The arrival of a Swiss trust might offer the possibility to examine this, without creating either a tax beneﬁt or detriment for Swiss-resident settlors and beneﬁciaries.
Finally, the change of paradigm in Switzerland as an international ﬁnance centre, from reliance on banking secrecy to compliance with international standards, creates the conditions for a sound evaluation of the adoption of the trust into Swiss law. Shortcuts made by certain Swiss politicians mischaracterising trusts as a means to hide the identity of beneﬁcial owners and evade tax do not stand the test of the current regulatory framework. The 2018 enactment of the Swiss Financial Institutions Act (FinIA)1 should further comfort politicians, as it obliges both Swiss and foreign trustees active in Switzerland to obtain a licence to carry out their activities.

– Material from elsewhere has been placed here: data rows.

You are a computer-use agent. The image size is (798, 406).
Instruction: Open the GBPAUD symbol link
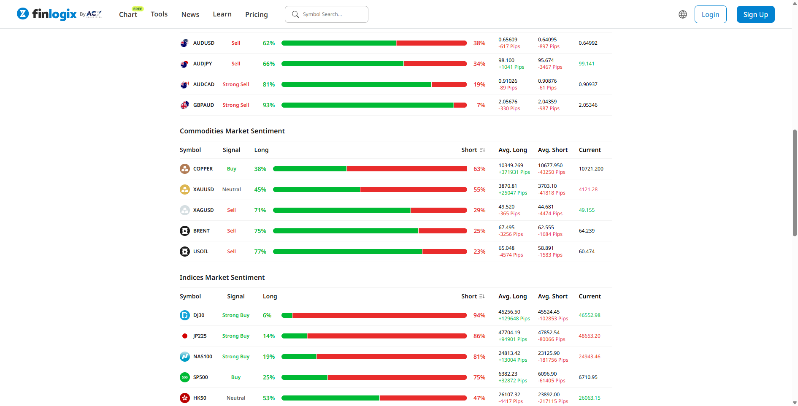[x=203, y=105]
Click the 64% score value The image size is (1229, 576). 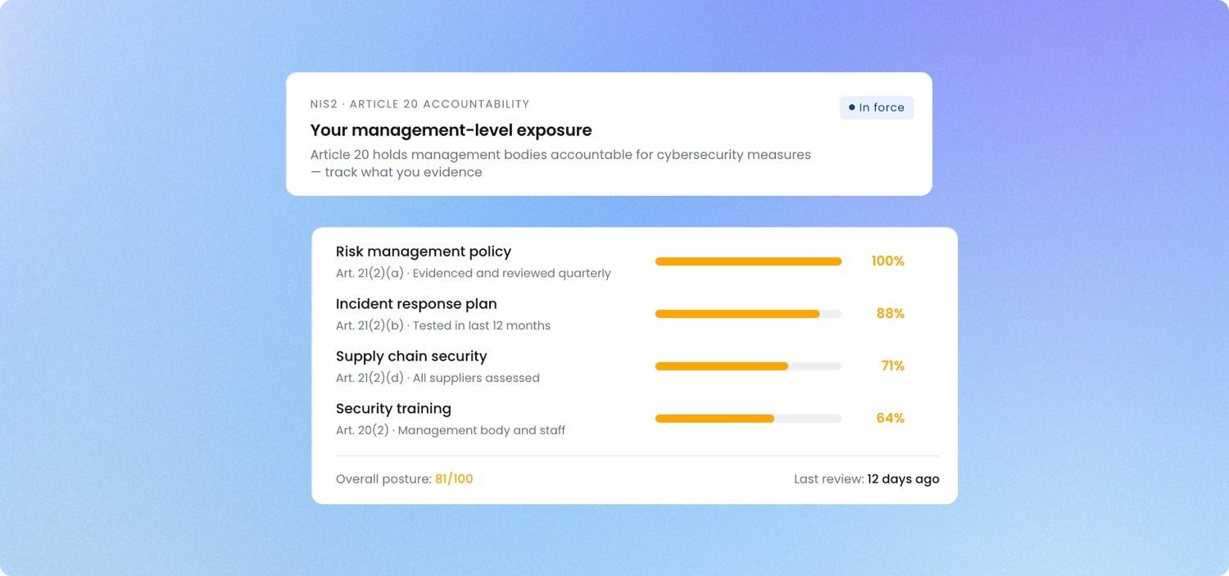pyautogui.click(x=891, y=419)
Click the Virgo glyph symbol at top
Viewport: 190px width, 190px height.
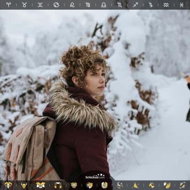click(88, 5)
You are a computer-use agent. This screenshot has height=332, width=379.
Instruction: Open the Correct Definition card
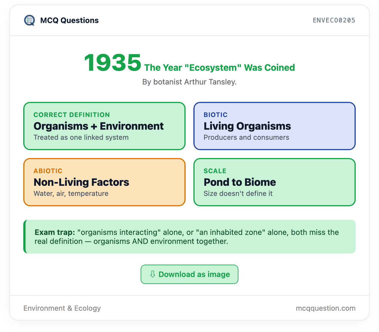click(104, 126)

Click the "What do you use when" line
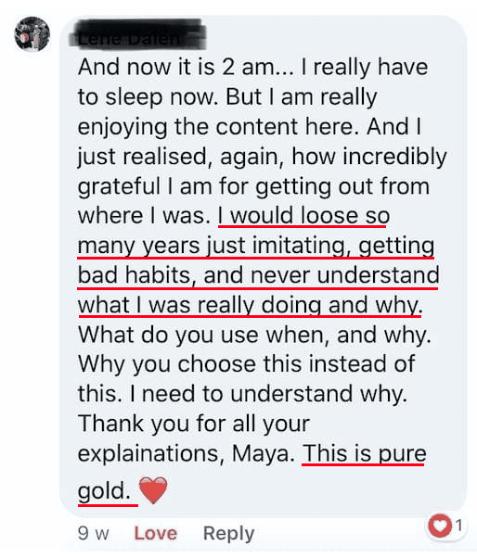pos(254,335)
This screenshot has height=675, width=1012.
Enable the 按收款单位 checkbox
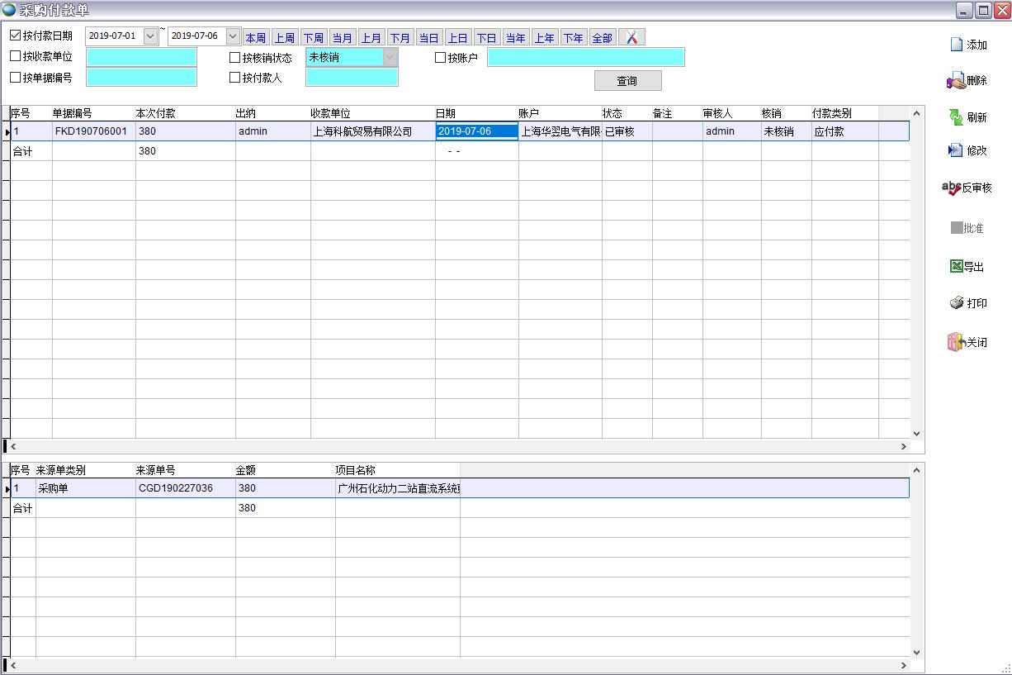16,56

It is essential for Switzerland’s legislators to get the legislative enactment right. The risk would be to characterise a trust as a contract or a corporation, because that would fail to recognise its unique features. Indeed, it would make it a tax subject where the principle for taxation of foreign trusts under the Circular is tax transparency.
With that in mind, various options are open to the Swiss legislators. One of them is to borrow wholesale from a well-regarded foreign trust statute (e.g. Jersey or England and Wales). This would require signiﬁcant legislative changes, such as the adoption of the notion of equity, an unfamiliar legal concept under Swiss law.

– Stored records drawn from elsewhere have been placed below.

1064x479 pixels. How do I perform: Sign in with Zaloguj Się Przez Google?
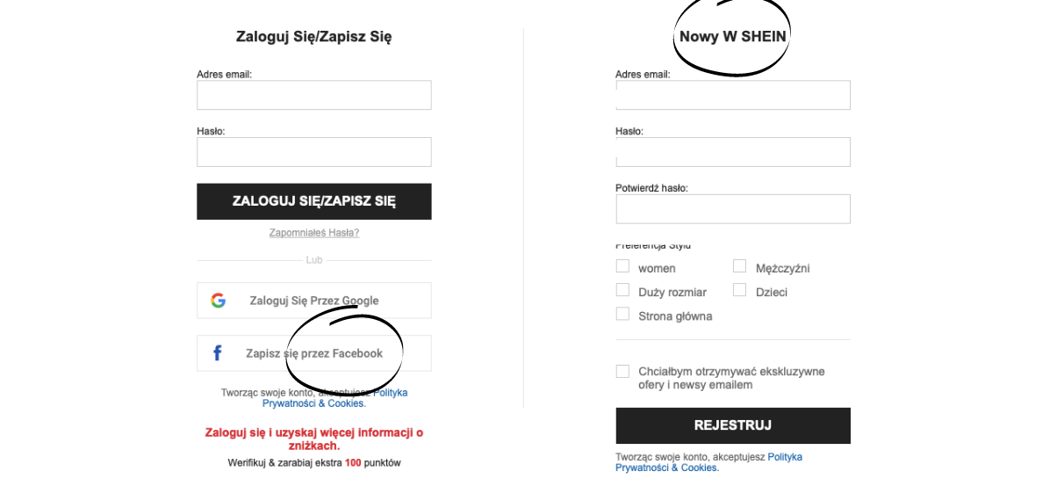[x=314, y=301]
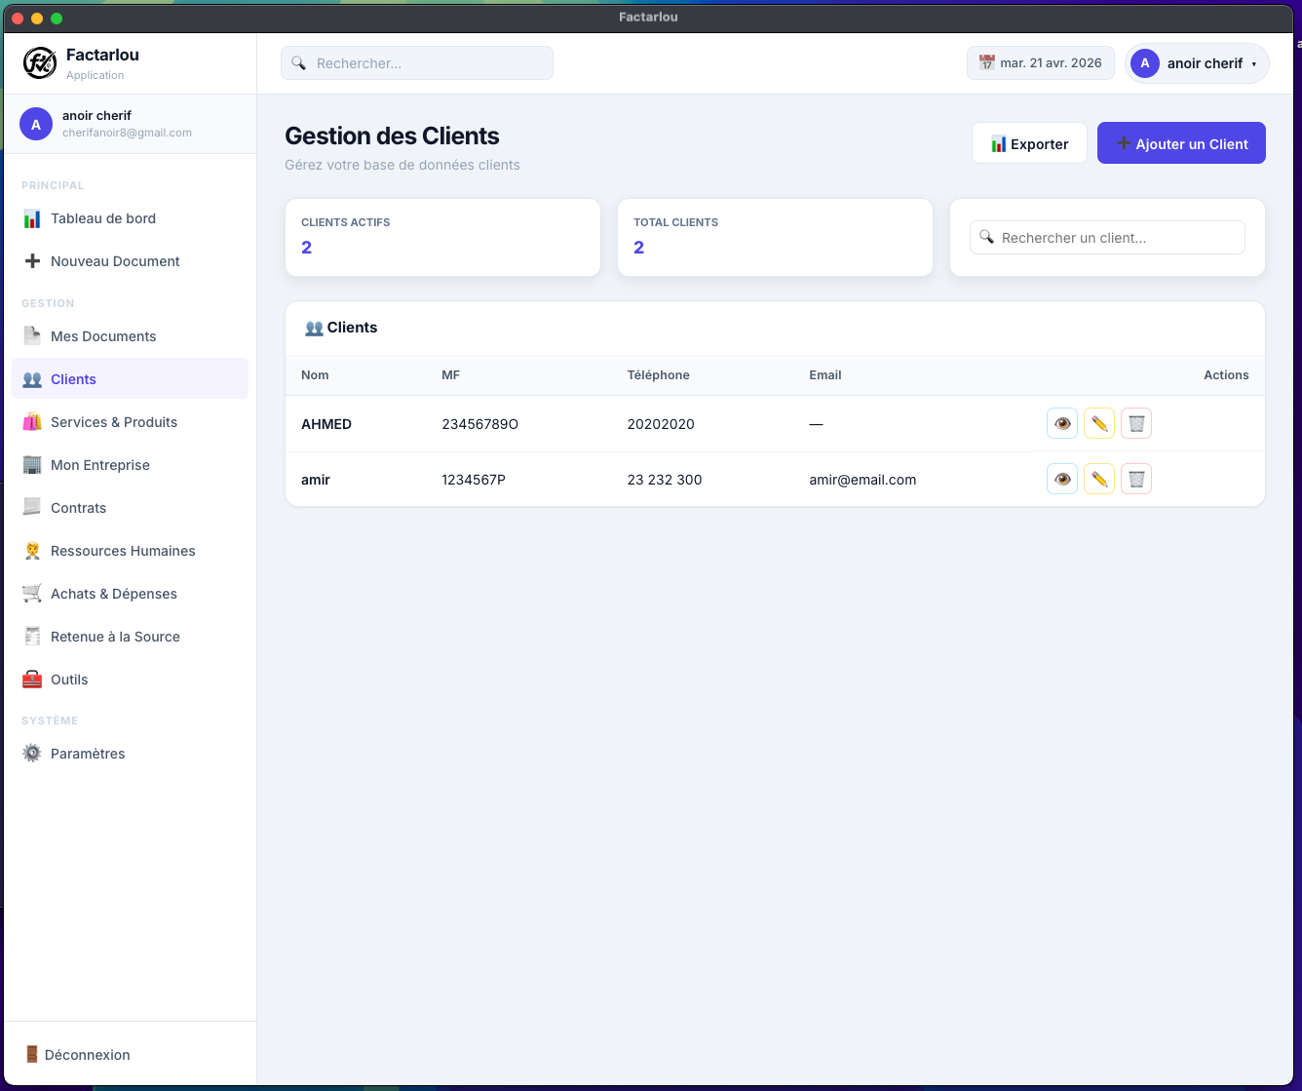Click the Rechercher un client search field
The height and width of the screenshot is (1091, 1302).
click(1106, 237)
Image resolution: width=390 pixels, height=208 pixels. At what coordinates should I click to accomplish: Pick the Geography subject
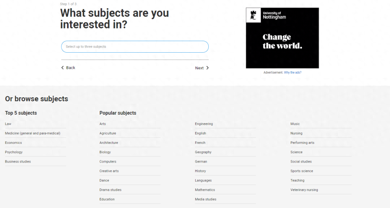203,152
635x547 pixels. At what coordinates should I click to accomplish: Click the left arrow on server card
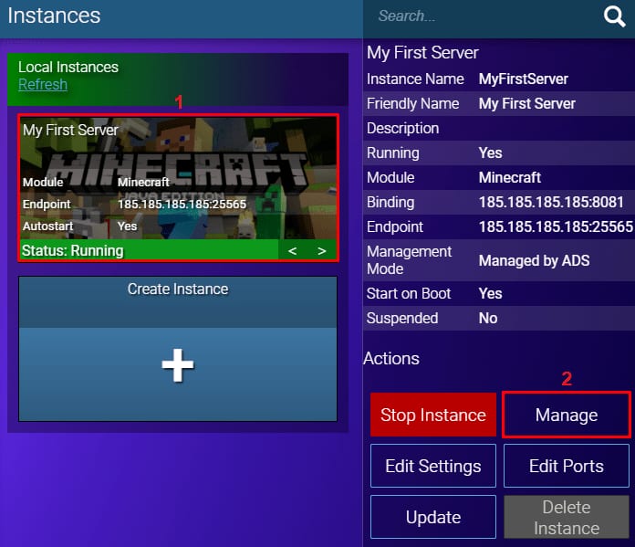pos(292,250)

An alternative is to look in the direction of the Swiss foundation. However, the foundation, as an estate-planning vehicle at least, today presents serious legal restrictions and tax challenges, being a legal entity, and so would fail to broaden the type of vehicles at the disposal of Swiss trustees to structure family wealth.
A third interesting option is offered by honorary STEP member Professor Luc Thévenoz, who suggests that Switzerland’s legislators: ‘build upon and expand the existing but under-developed law of fiducie (Treuhand). …As is already the case for trust assets, fiduciary assets should be considered as a special patrimony (Sondervermögen), separate from the fiduciary’s personal assets and liabilities, and dedicated to the interests of the beneficiaries… It would be firmly rooted in the legal principles of Swiss civil law while enjoying international recognition by way of the Hague Trusts Convention.’2
The attractiveness of such an option lies in the analogy between the functionalities of a trust and the ﬁducie, and the reinforcement of an institution known for more than a century by Swiss courts and legislators.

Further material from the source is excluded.